After the preprocessor has replaced your define, these lines look like the following:

if( i > j)
temp=a; a=b; b=temp;

What you expect is the following:

if( i > j)
{temp=a; a=b; b=temp;}

which can be achieved by changing your define to 

#define swap(a,b) {temp=a; a=b; b=temp;}

EDIT: As mentioned by others, a more robust solution would be to define the macro as

#define swap(a,b) do{temp=a; a=b; b=temp;}while(1)

This still requires the variable temp to be declared by hand.

A good example of a type independent swap macro can be found here: https://stackoverflow.com/a/3982430/5237890

Upvotes: 2

FredK
FredK

Reputation: 4084

Another problem is the line

if( i > j)

In your case, i=5 and j=10, so the first statement of theswap() line is not executed. As @Kninnug pointed out (almost), without curly braces your code is actually

if(i > j)
    temp = i;
i = j
j = temp;

Now, since I=5 and j=10, only the last two lines are executed, so I becomes 10 (the value of j) and j becomes zero (the value of temp).

Upvotes: 1

Basile Starynkevitch
Basile Starynkevitch

Reputation: 1

It is much better to define statement-like macros with a do{...}while(0) like (see this):

#define swap(a,b) do { int temp=a; a=b; b=temp; } while(0)

since the do{....}while(0) construct is correctly understood (even as the then or else part of a conditional, etc. etc... as explained in other replies.

Actually, you'll still have issues if you invoke swap with a temp argument (e.g. swap(temp,xx)) or if you use it with a side effecting second argument (e.g. swap(x,y++) would increment y twice and not do what you want).

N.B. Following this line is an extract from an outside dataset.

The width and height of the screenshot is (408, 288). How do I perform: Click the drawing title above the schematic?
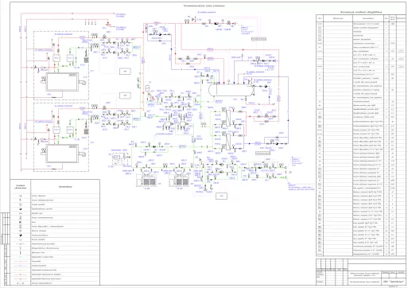pyautogui.click(x=204, y=6)
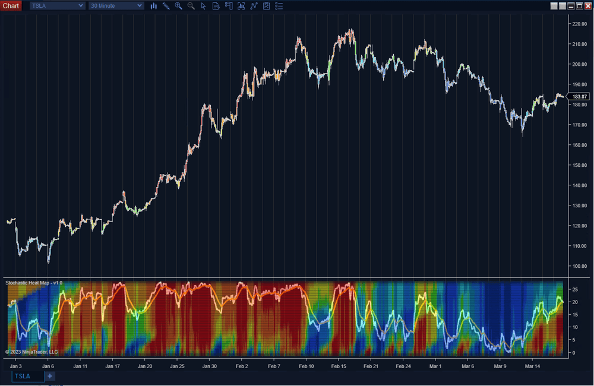Expand the 30 Minute interval dropdown

(x=116, y=6)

A pedantically robust swap might use concatenation at preprocessing level and some unique counter like the GCC specific __COUNTER__ predefined macro to generate a unique symbol (instead of temp)

Upvotes: 5

Dsel
Dsel

Reputation: 1037

When using a function-like macro the compiler just replaces the text in the code where you call the function with the text in your macro declaration. You did not use curly braces after the if statement which would be fine if you only needed to execute one line of code. But when the compiler does the text replacement for your macro function, there are now three lines of code that need to be nested under the if statement.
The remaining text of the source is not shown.